Hillary Clinton

Fact-Checking Sanders' and Clinton's Claims About Wall Street and Campaign Finance

Wall Street and campaign finance dominated the debate Thursday night, as Bernie Sanders and Hillary Clinton faced off in the first Democratic showdown of the new year.

Both candidates took jabs at the other, but were those strikes fair or below the belt?

Sanders, the senator from Vermont, delivered the first blow, criticizing Clinton’s campaign funds.

“What being part of the establishment is, is in the last quarter, having a superPAC that raised $15 million from Wall Street,” Sanders told the crowd.

Sanders is only partly right. First, political action committees, or PACs, actually file reports every six months, not every quarter.
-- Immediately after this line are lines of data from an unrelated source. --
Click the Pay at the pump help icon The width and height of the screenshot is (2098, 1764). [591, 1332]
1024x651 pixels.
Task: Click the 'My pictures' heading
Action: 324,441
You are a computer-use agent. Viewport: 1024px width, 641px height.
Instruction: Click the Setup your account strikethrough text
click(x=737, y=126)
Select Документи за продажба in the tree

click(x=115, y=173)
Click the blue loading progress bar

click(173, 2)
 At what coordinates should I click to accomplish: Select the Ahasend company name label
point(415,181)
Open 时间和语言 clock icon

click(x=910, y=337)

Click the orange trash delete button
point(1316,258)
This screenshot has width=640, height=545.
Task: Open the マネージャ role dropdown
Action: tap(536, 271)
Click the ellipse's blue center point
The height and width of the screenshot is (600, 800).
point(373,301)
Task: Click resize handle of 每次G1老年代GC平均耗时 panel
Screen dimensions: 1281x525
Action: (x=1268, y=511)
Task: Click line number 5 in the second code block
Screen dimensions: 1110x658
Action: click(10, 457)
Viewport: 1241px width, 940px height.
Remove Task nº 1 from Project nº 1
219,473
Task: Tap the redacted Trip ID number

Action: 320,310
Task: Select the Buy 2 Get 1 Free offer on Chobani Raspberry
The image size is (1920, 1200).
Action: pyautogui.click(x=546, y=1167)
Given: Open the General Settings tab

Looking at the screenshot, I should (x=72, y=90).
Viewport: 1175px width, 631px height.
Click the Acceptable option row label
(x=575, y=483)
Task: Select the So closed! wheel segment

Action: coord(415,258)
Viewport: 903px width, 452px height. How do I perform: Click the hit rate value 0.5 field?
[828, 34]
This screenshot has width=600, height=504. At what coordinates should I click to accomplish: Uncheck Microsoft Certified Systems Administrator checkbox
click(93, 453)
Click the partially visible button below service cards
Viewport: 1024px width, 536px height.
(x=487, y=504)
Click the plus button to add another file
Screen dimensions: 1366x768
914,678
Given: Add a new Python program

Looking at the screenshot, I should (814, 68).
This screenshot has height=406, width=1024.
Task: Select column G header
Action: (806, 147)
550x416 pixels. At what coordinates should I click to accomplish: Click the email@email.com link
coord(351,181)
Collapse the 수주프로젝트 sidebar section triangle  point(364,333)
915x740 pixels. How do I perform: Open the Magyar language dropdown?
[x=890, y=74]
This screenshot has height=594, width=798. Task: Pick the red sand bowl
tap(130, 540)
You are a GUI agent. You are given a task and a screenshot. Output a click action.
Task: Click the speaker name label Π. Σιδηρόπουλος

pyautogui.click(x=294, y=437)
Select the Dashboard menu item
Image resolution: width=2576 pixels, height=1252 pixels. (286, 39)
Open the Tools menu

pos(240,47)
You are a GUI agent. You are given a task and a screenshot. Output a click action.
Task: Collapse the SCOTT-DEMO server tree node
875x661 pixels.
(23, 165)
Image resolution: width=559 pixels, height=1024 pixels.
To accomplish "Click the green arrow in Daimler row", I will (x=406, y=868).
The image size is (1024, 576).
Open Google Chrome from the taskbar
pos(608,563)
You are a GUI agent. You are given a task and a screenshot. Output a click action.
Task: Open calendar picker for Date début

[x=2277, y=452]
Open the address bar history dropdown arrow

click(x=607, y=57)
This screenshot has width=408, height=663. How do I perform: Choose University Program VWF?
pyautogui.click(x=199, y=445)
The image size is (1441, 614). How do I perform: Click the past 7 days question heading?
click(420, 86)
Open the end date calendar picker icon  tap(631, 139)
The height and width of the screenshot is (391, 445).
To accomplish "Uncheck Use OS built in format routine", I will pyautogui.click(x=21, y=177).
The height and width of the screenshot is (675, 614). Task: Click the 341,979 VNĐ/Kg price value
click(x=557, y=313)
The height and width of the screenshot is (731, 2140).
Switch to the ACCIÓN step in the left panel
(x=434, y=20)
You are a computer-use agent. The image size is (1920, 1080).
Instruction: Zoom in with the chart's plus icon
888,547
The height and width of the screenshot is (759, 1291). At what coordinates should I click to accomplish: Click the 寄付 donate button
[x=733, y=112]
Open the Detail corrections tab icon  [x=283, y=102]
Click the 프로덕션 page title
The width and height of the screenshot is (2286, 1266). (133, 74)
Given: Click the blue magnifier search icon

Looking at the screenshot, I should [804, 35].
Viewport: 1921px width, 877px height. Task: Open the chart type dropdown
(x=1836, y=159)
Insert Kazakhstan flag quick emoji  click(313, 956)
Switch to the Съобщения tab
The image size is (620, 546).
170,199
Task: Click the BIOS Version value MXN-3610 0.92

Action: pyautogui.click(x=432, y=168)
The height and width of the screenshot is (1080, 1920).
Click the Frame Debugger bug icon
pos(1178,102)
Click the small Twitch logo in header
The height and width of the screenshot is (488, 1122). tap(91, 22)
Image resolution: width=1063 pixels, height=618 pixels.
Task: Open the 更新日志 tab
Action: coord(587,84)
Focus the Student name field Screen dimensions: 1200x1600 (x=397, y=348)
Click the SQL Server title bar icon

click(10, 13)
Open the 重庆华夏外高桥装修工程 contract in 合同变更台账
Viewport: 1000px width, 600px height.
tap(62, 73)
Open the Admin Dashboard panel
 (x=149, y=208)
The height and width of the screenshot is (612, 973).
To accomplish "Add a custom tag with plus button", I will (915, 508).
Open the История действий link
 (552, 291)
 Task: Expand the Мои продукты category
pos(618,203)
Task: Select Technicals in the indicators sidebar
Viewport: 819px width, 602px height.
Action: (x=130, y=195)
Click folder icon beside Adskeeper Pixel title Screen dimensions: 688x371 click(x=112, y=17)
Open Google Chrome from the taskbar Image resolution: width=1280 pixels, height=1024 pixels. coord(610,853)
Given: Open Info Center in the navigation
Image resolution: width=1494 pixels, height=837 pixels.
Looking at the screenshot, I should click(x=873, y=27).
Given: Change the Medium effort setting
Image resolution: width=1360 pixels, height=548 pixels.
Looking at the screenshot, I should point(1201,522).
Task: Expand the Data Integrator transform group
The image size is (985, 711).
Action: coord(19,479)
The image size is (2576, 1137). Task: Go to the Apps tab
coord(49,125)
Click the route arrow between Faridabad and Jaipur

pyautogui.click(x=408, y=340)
Clinton’s largest PAC, Priorities USA Action, received $25 million in the second half of 2015. A certain percentage of that money does come from Wall Street, but even Sanders couldn’t accurately say exactly how much, since the funds also include money from retirees, spouses and other PACs.

A Washington Post analysis of Federal Election Committee filings showed that “through the end of December, donors at hedge funds, banks, insurance companies and other financial services firms had given at least $21.4 million to support Clinton’s 2016 presidential run…”

Clinton, meantime, fired back about Sanders’ voting record when it comes to Wall Street.

“You’re the one who voted to deregulate swaps and derivatives in 2000, which contributed to the over-leveraging of Lehman Brothers, which was one of the culprits that brought down the economy,” she said.

That’s true. Sanders did vote yes on the Commodity Futures Modernization Act of 2000, which prevented the regulation of credit default swaps, the financial tool that helped catapult the economy into recession.

Sanders continued his blows to the banks.

“I would tell you also that when you have three out of the four largest banks in America today, bigger than they were — significantly bigger than when we bailed them out because they were too big to fail,” he said.

That’s true. If you just look at bank assets. JP-Morgan Chase, Bank of America and Wells Fargo have grown by trillions. Citigroup’s assets have declined in that time.

But the risk to taxpayers is now much lower than it was in 2008 thanks to the passage of Dodd-Frank. Banks now have to keep higher reserves and they cannot invest in risky ventures, like hedge funds.

Plus, the Federal Reserve conducted a stress test last year and found the top 31 banks, not just the biggest three or four, could withstand a 2008-level recession without needing a bailout.